Rivada makes new attempt to win US first responder business

By:
Alan Burkitt-Gray
Published on:

Failed FirstNet bidder Rivada appeals to FCC to be allowed to bid for emergency services contracts from states

Rivada Mercury has made the first move to be approved to sell emergency services networks to individual US states – networks that would then be tied into the nationwide FirstNet service.

AT&T has already won the Federal contract from the Department of Commerce to build and run FirstNet for 25 years for payment of $46.5 billion.

Rivada, which was excluded from consideration for the Federal deal, wants to bid for contracts from states, but needs approval from the Federal Communications Commission (FCC) first.

A Rivada spokesman told Global Telecoms Business: “The FCC must approve an opt-out state’s plan. The FCC is drafting rules to govern that approval process.”

Rivada has submitted a long document to the FCC via its lawyers on its proposals – which include making efficient use of spectrum that would be available on a wholesale basis to commercial wireless operators when not needed for emergency services.

“When some states operate and control their own state networks, and necessarily interoperate with FirstNet, those states may adopt and incorporate new technologies and capabilities ahead of FirstNet,” Rivada says in its submission.

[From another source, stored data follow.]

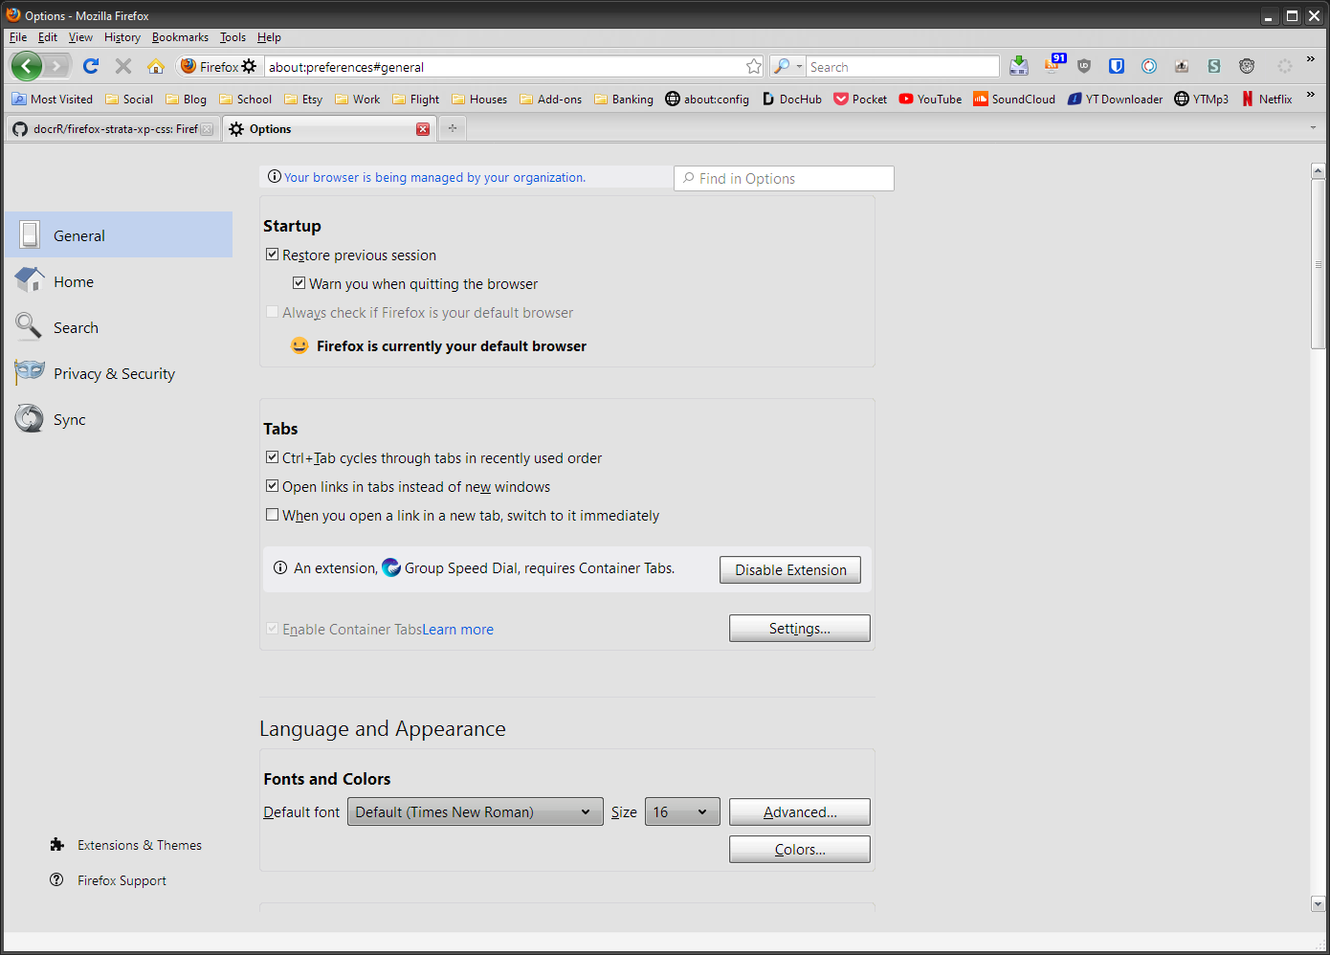
Task: Open the Default font dropdown
Action: pyautogui.click(x=475, y=811)
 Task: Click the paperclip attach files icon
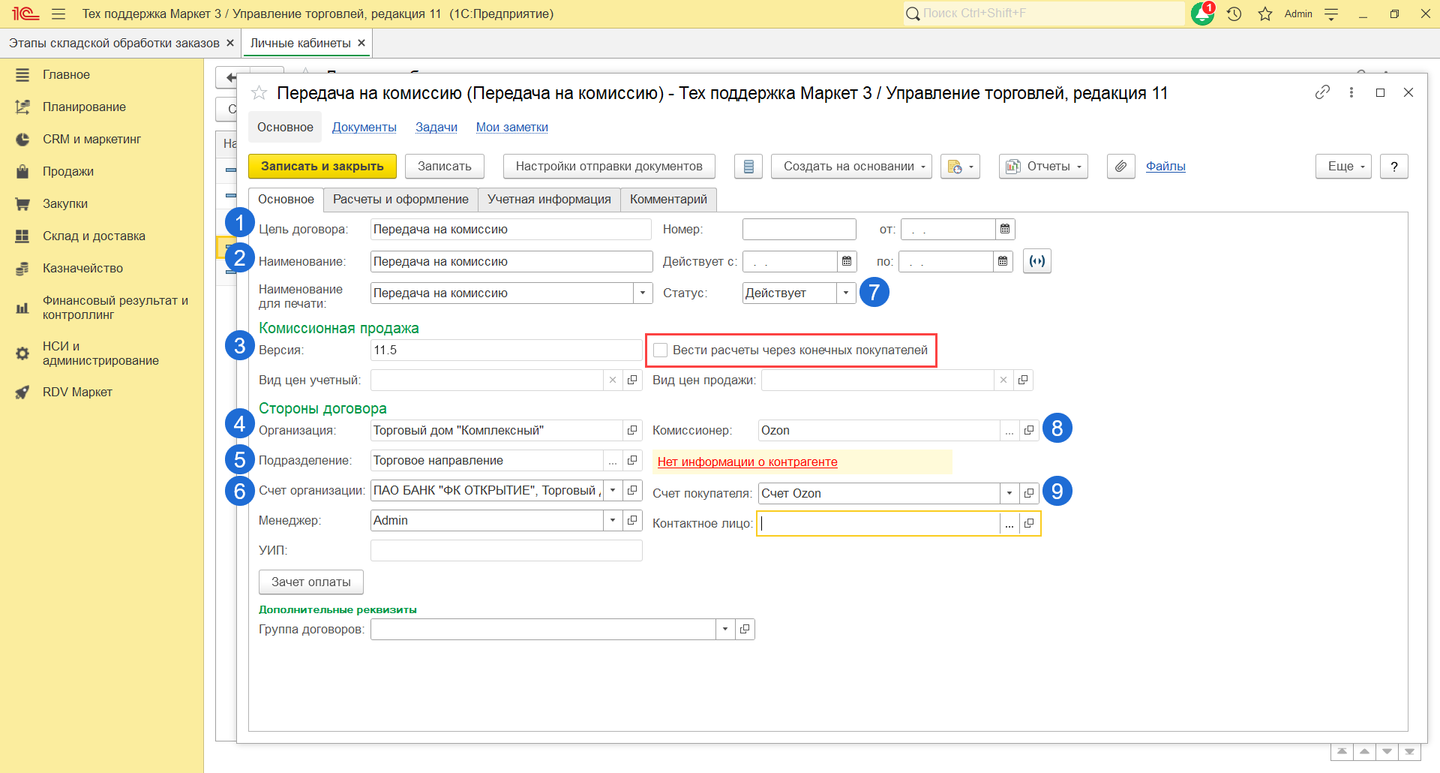click(1121, 167)
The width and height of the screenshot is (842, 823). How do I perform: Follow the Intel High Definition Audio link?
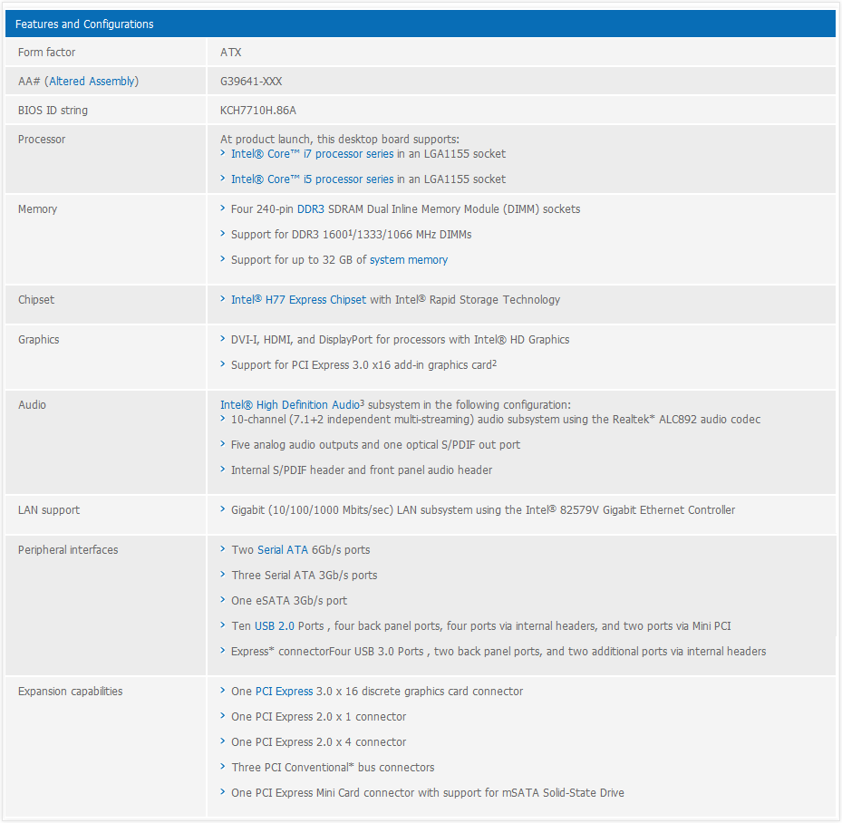(289, 405)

Behind the letter, sent to Marlene Dortch at the FCC, is a fear that the rules may exclude Rivada from the bidding. A company spokesman told Global Telecoms Business: “AT&T and FirstNet are trying to use those rules to erect artificial obstacles to opting out. We are encouraging the FCC to be the fair and neutral arbiter that the law requires.”

The letter is signed my Declan Ganley, chairman and co-CEO of Rivada, and Joseph Euteneuer, former CFO of Sprint who is also co-CEO. “In mandating a single, national network architecture, however, the Act [setting up FirstNet] nowhere mandates that FirstNet control all traffic handled by that network,” they write.

They add: “States operating their own radio access networks can also use different means of sharing spectrum with commercial users, always subject to the principle that public safety traffic has absolute priority and can pre-empt other traffic – what Rivada calls “ruthless pre-emption.”